## Task data
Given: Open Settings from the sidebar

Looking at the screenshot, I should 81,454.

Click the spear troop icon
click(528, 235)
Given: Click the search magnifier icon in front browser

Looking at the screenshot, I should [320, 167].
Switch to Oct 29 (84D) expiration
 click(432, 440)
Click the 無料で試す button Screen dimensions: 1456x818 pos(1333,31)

* * *

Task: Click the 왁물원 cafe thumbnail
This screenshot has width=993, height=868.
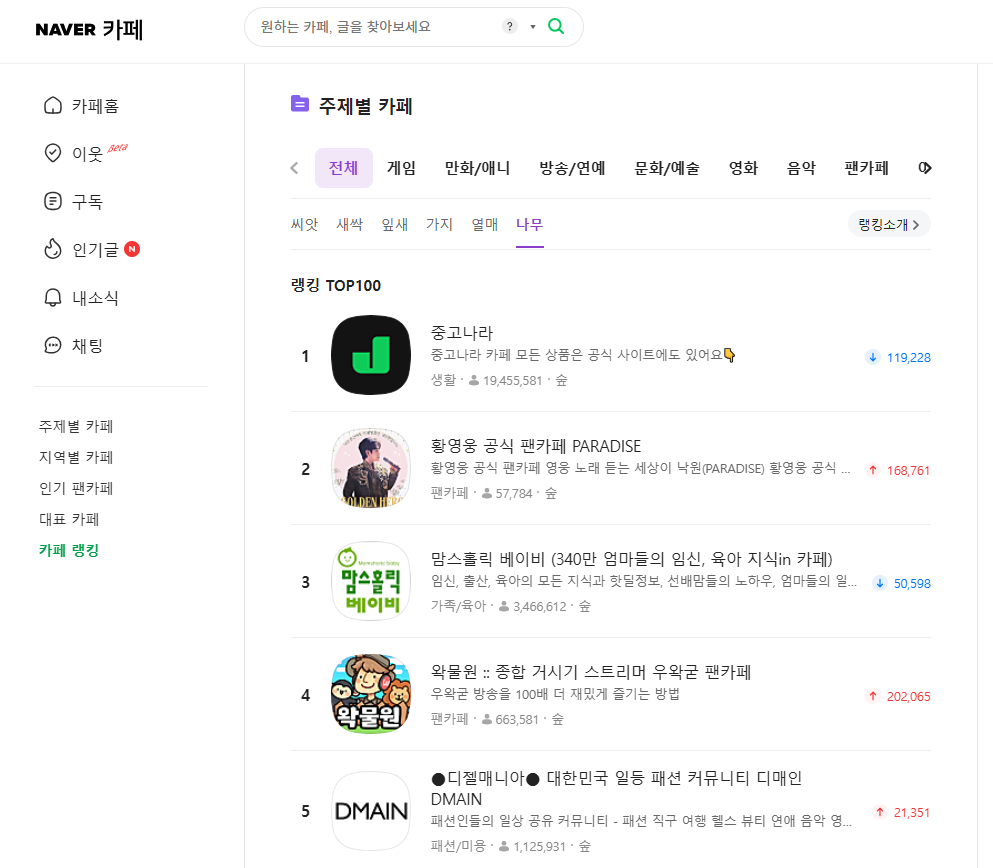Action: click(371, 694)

## Work task
From the records above, retype only the lines starting at the line that contains "Switch to Oct 29 (84D) expiration" and ending at the line that contains "Click the 無料で試す", both included.

## Exercise output
Switch to Oct 29 (84D) expiration
 click(432, 440)
Click the 無料で試す button Screen dimensions: 1456x818 pos(1333,31)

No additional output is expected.